# START OF Exercise materials
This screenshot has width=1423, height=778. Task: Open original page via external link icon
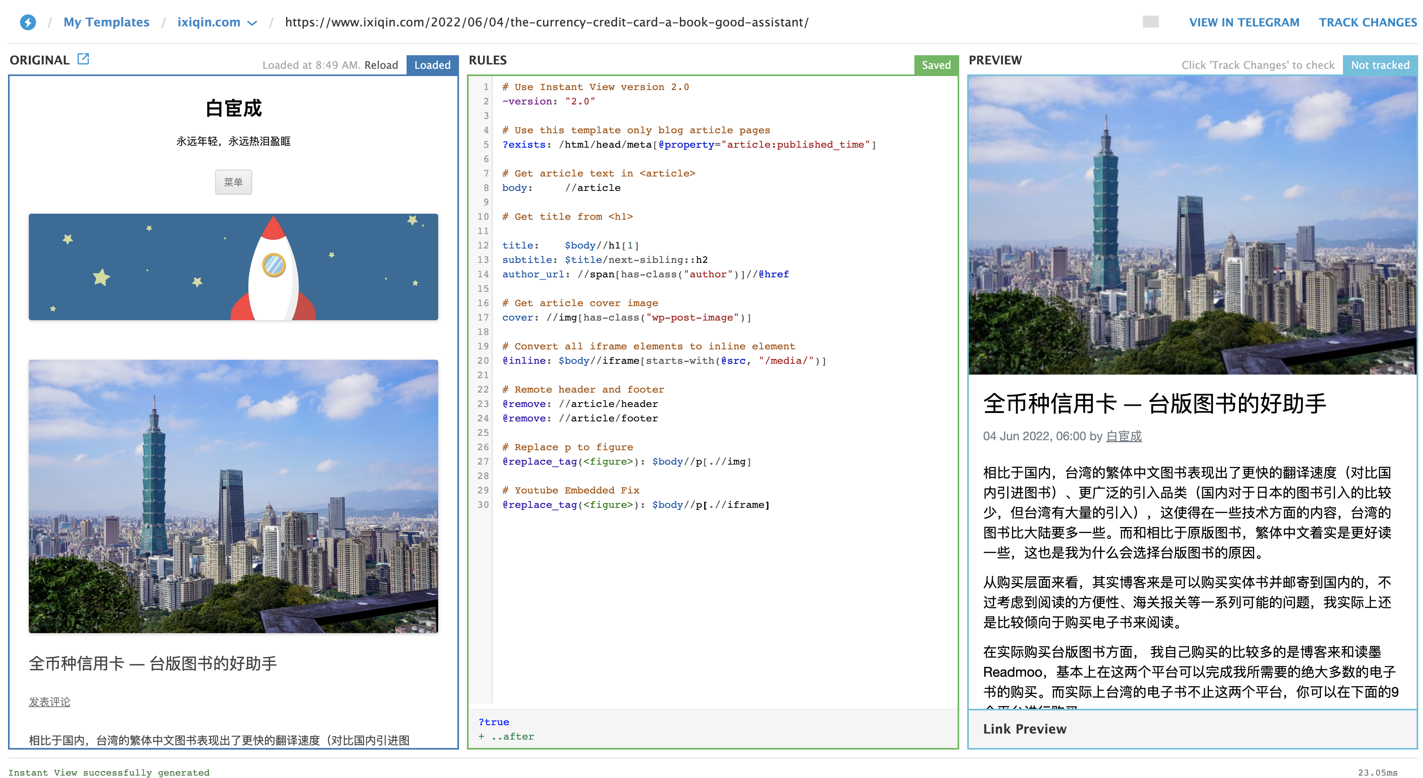point(83,59)
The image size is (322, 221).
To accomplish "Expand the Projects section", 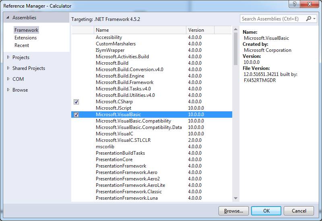I will point(8,57).
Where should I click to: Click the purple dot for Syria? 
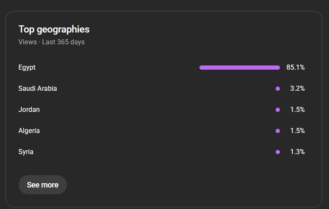278,152
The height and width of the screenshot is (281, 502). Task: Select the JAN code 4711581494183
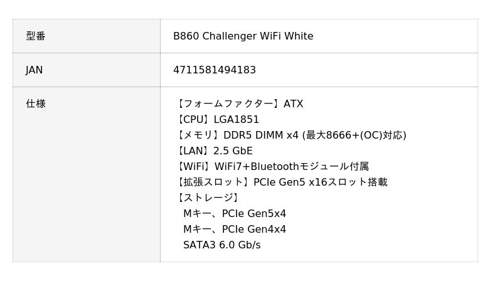(215, 70)
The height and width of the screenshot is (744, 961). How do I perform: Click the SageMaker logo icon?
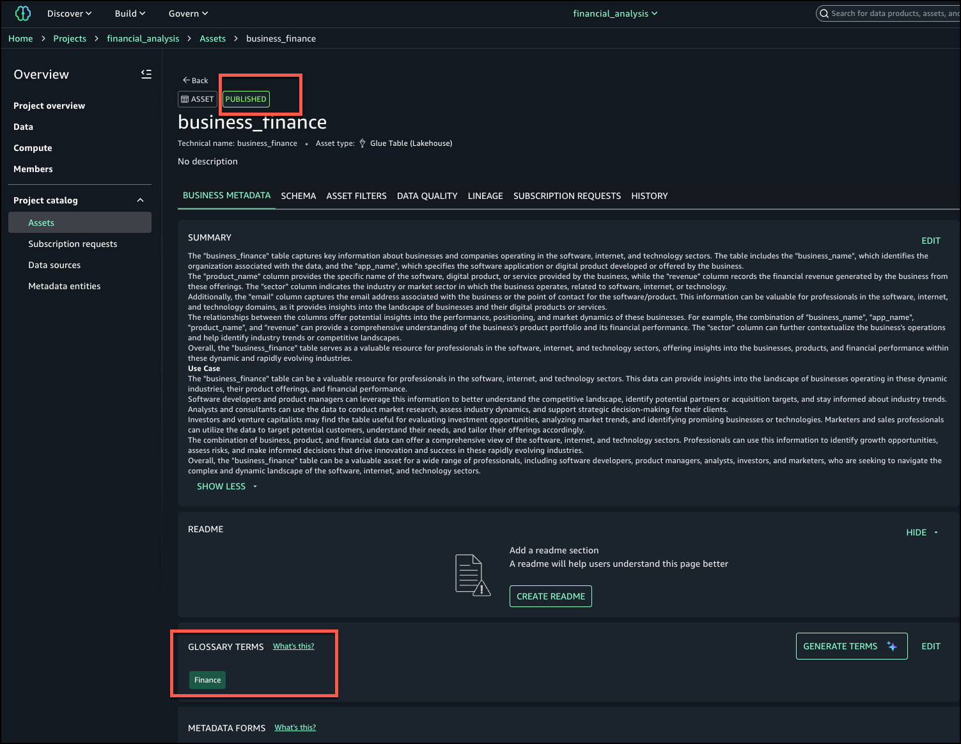pos(22,13)
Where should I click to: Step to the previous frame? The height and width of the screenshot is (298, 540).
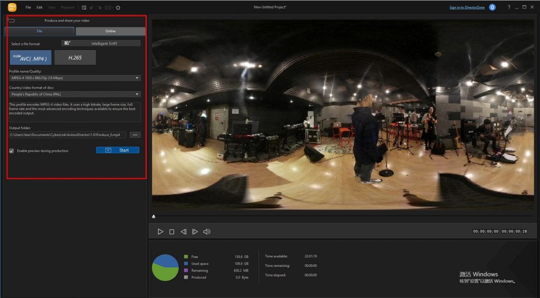(184, 232)
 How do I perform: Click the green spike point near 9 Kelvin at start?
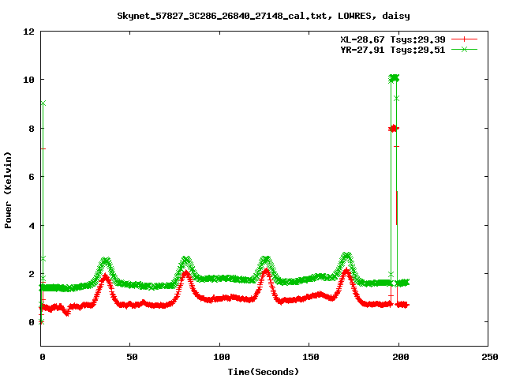click(43, 103)
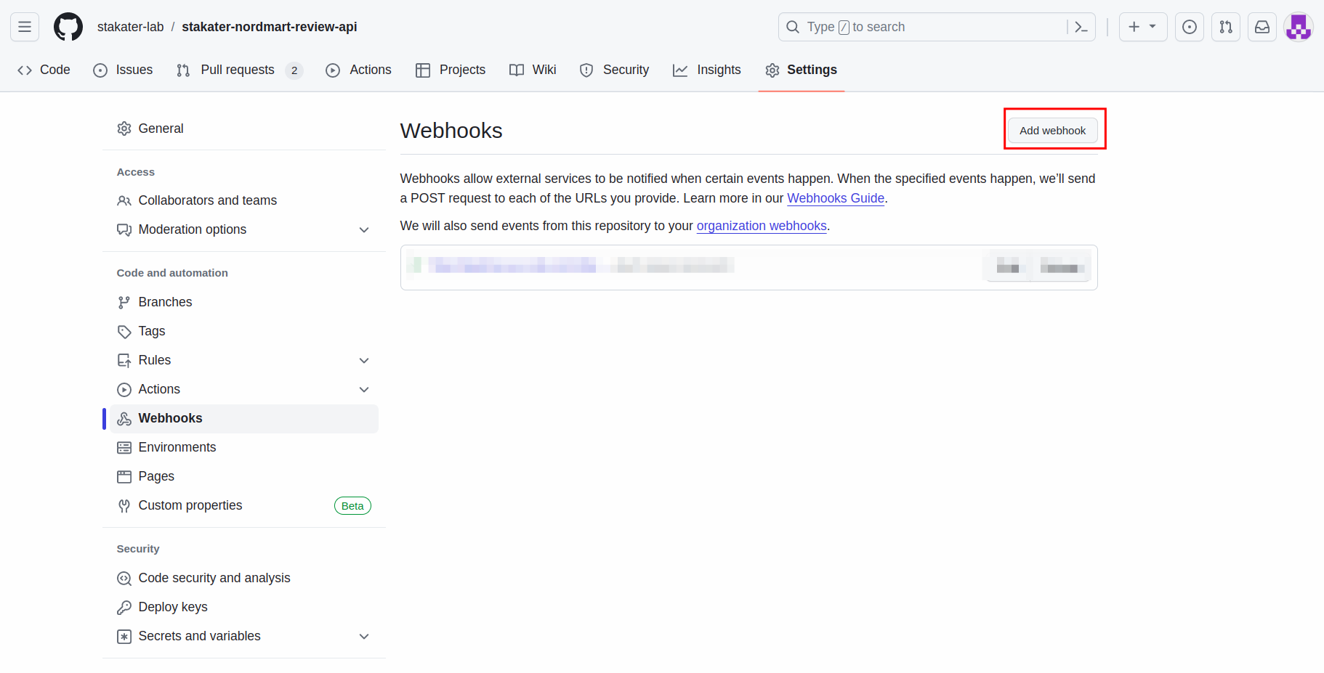Viewport: 1324px width, 673px height.
Task: Open the create new dropdown in the header
Action: coord(1142,27)
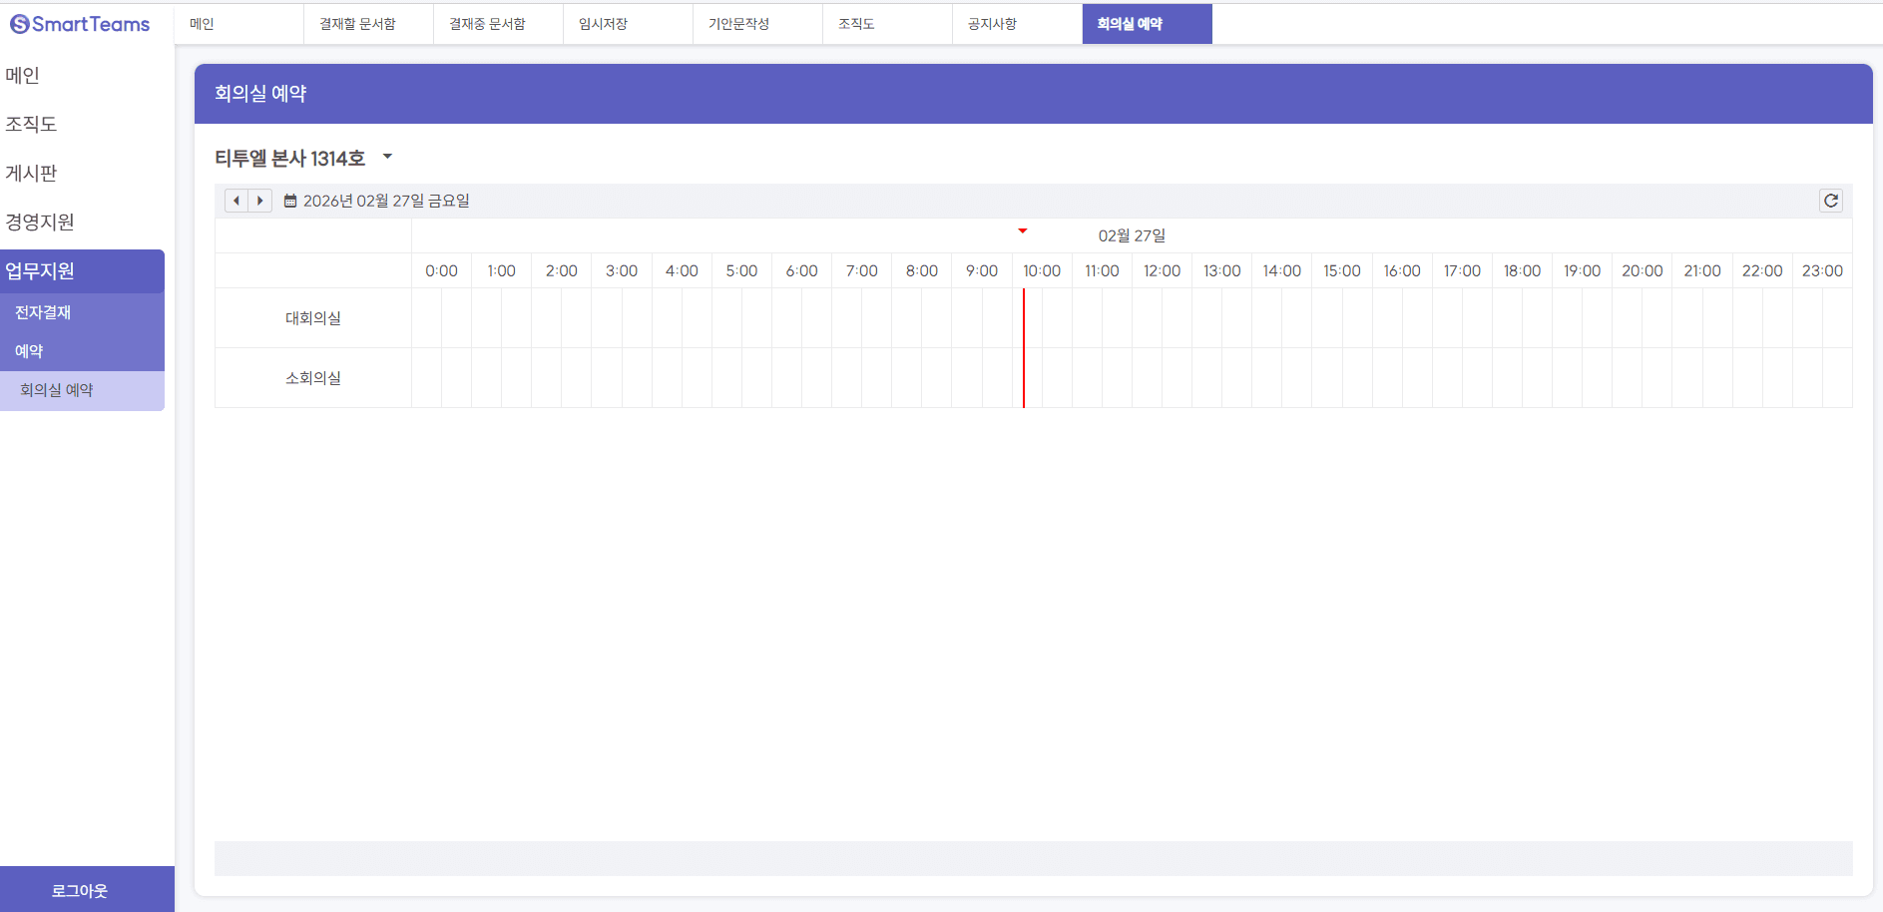Click the 로그아웃 button
This screenshot has width=1883, height=912.
pos(82,890)
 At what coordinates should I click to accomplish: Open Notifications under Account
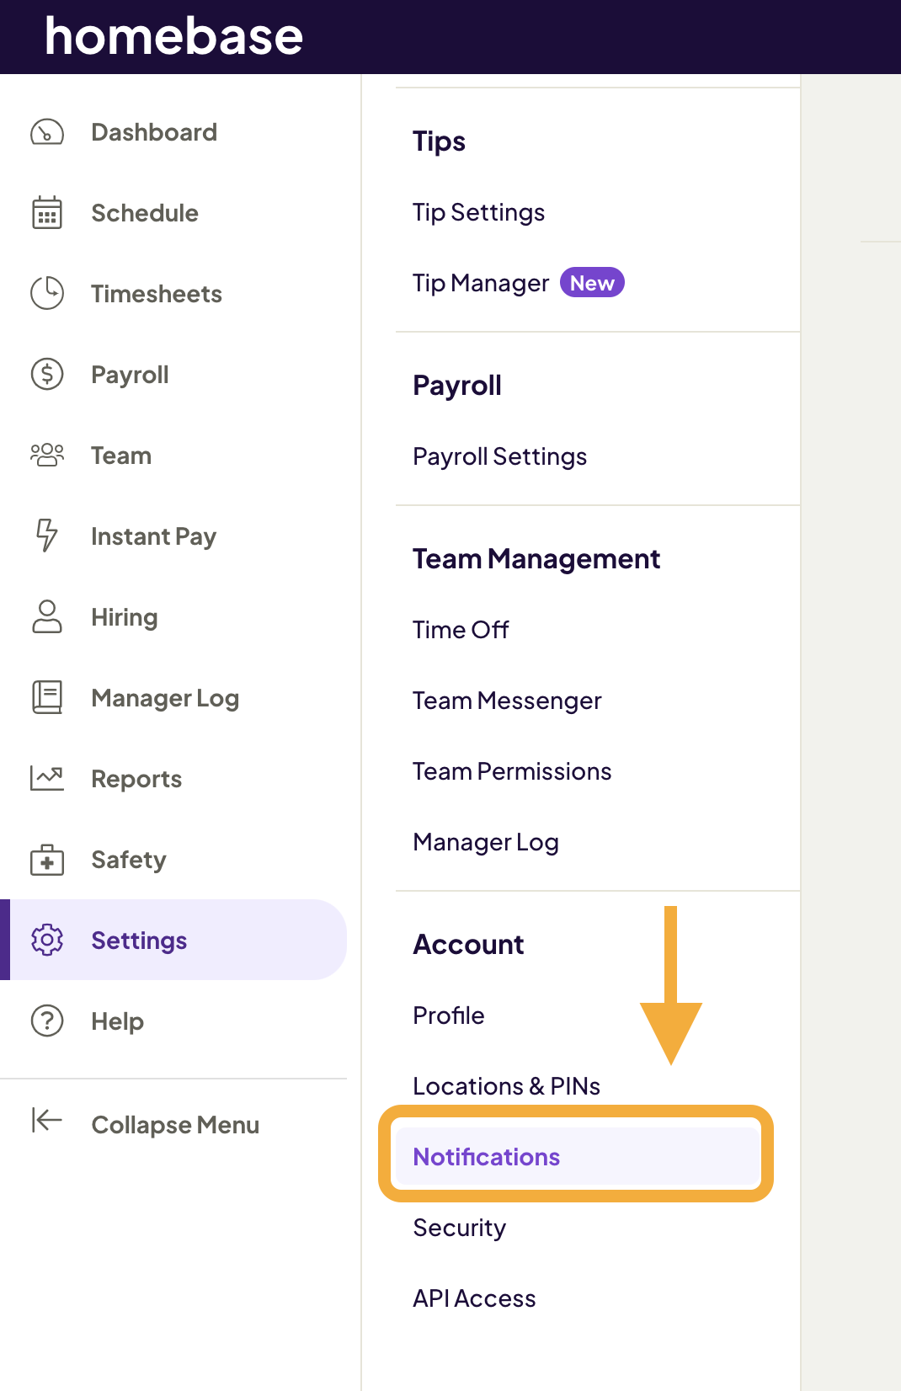coord(487,1157)
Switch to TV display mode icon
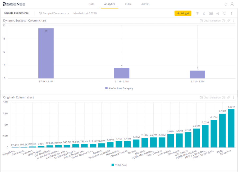This screenshot has height=172, width=238. (225, 13)
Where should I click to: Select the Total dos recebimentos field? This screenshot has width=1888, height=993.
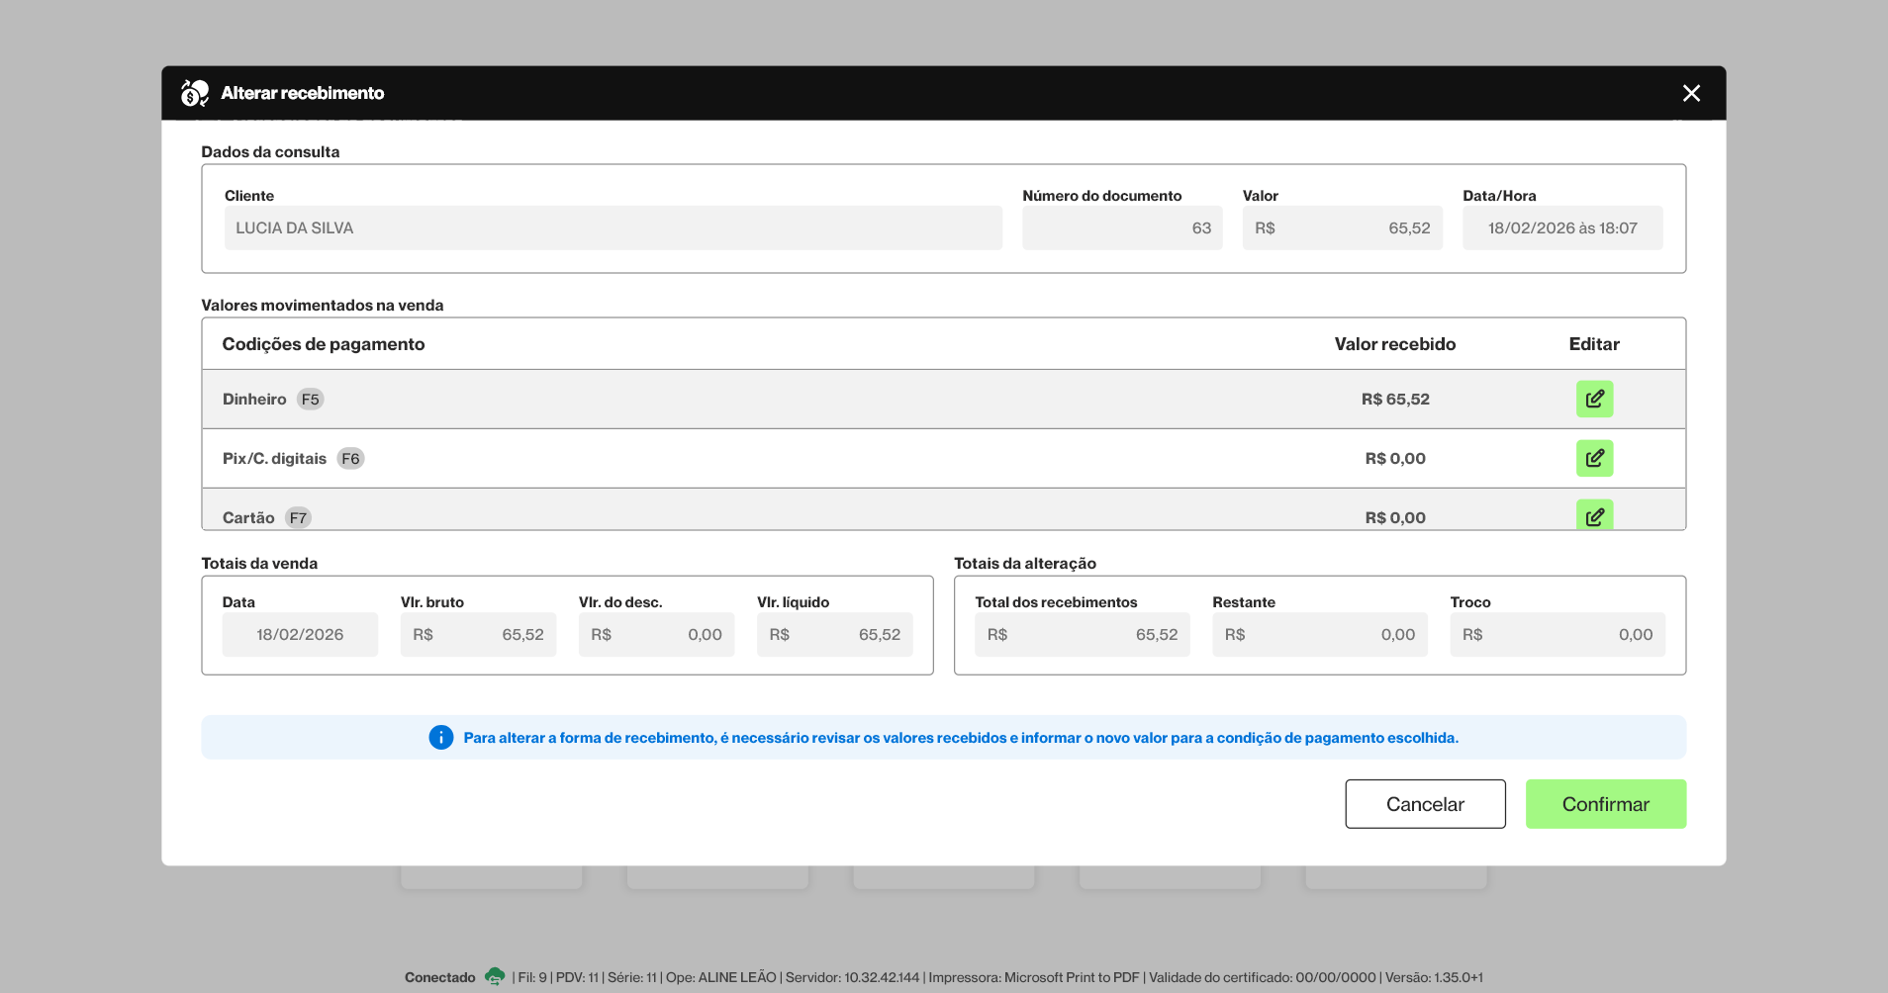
# END OF Exercise materials
[The problem]
Substitute "Alerts" for "Notifications" in everything from the line containing "Where should I click to: Step" down to the end of the records, changing nothing else. Please leave the pictures out of your answer.

[Response to the task]
Where should I click to: Step to the previous frame? The height and width of the screenshot is (298, 540).
(184, 232)
 How do I perform: Click the green spike point near 9 Kelvin at start?
click(43, 103)
Viewport: 1324px width, 673px height.
Task: Open the create new dropdown in the header
Action: coord(1142,27)
Click the 로그아웃 button
This screenshot has width=1883, height=912.
pos(82,890)
 At what coordinates should I click to accomplish: Open Alerts under Account
coord(487,1157)
Switch to TV display mode icon
This screenshot has height=172, width=238. (225, 13)
Where should I click to: Select the Total dos recebimentos field? This screenshot has width=1888, height=993.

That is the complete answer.